Assigning Adversity to Toxicologic Outcomes

The establishment of a no-observed-adverse-effect level (NOAEL) is one of the key endpoints arising out of nonclinical toxicity studies for the safety assessment of new chemical entities for either clinical or societal use. This is used to establish health-based guidance values for environmental and occupational chemicals or to set starting dose levels for subsequent clinical trials where drugs are concerned. The NOAEL is generally derived from an integrated analysis of many data points arising out of the study, although histopathology changes frequently occur at the lowest dose level on the study and hence have the potential to drive the establishment of the NOAEL. While the concept of an adverse event in a toxicity study appears on face value to be a relatively simple decision, it frequently results in heated debate both in the literature and in practice following interactions with regulatory authorities.

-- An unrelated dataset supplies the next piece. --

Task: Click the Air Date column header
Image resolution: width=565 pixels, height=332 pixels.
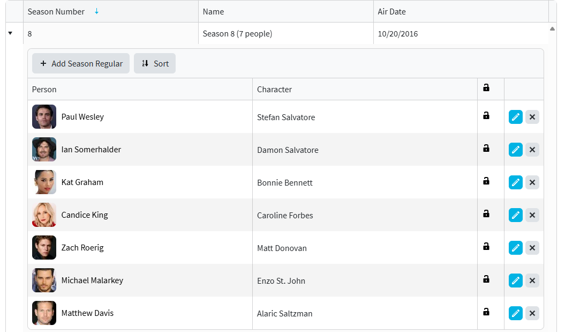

The cause of this disagreement stems from the fact that a globally acceptable definition of what constitutes an adverse effect has been lacking, so the decision taken frequently lacks an objective scientific basis. This chapter describes how the decision-making process underpinning the assignment of adversity has evolved since the turn of the century and focuses especially on the role of histopathology endpoints in this process by providing case examples to illustrate key discussion topics. Lastly, the chapter provides guidance for pathologists on helping with the decision process by providing the scientific support for assigning any particular histopathology change as adverse or not.